Bio-Derived Porous Carbon/Nickel Oxide Composite for High-Performance Energy Storage Applications

The development of bio-derived composites represents a sustainable and cost-effective strategy for advanced energy storage applications. In this work, a porous carbon/nickel oxide (NiO) composite was synthesized from orange peel via carbonization at 500 °C followed by KOH activation at 700 °C and subsequent hydrothermal NiO modification. The resulting material exhibited a hierarchical porous structure with a high specific surface area (2120 m2 g−1 for OP_500_700 and 1968 m2 g−1 for NiO-modified OP_500_700_0.1M), with both values being significantly higher than that of the non-activated OP_500 (3.40–18.12 m2 g−1).
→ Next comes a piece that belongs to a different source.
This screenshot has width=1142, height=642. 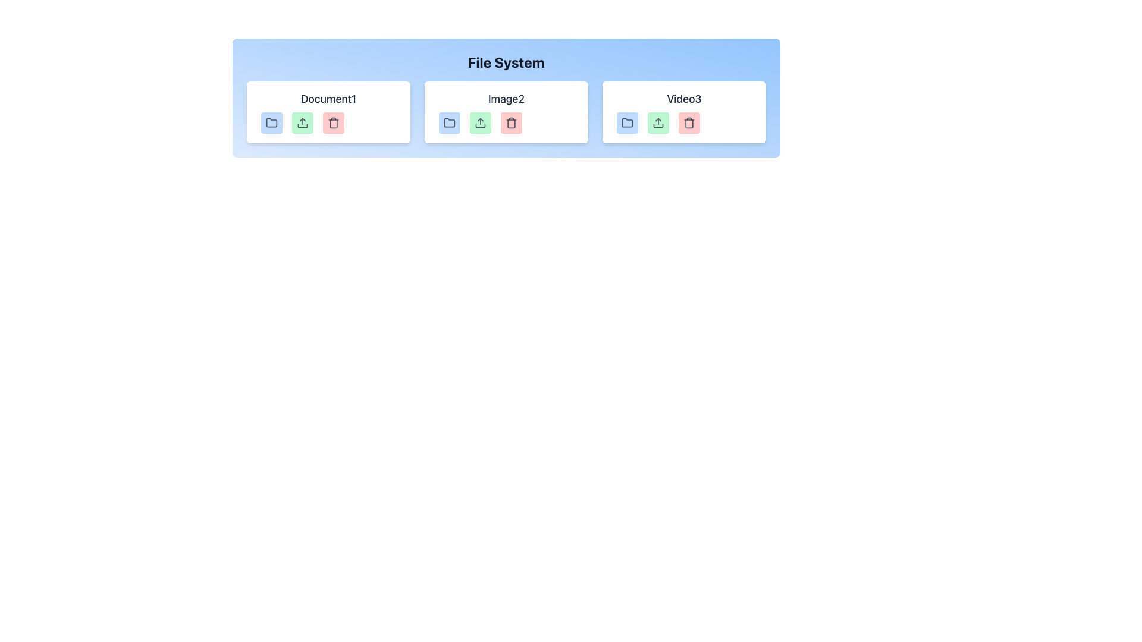 I want to click on the 'Upload' button located in the 'Video3' section, so click(x=658, y=123). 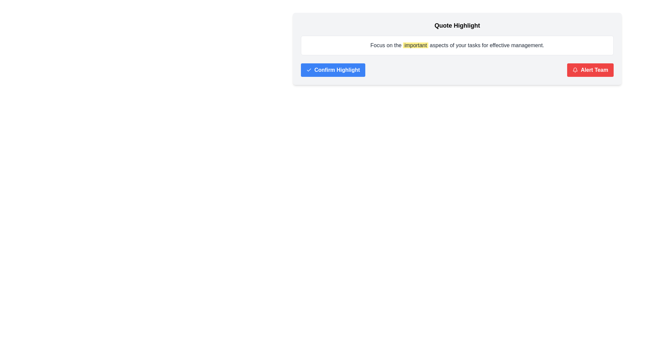 What do you see at coordinates (308, 70) in the screenshot?
I see `the decorative checkmark icon positioned to the left side of the blue 'Confirm Highlight' button` at bounding box center [308, 70].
Electrochemical evaluation revealed that the NiO-functionalized composite achieved a specific capacitance of 306.0 F g−1 at 5 mV s−1 and 281.5 F g−1 at 2 A g−1, surpassing the pristine activated carbon (281.9 F g−1 and 259.6 F g−1, respectively). In addition, both electrodes demonstrated excellent cycling stability, retaining more than 80% capacitance after 5000 charge–discharge cycles at a high current density of 20 A g−1, while the NiO-modified electrode further benefited from a self-activation effect leading to >100% retention. These findings emphasize the synergistic effects of hierarchical porosity and NiO pseudocapacitance, establishing orange peel-derived carbon/NiO composites as scalable and sustainable electrode materials for next-generation supercapacitors.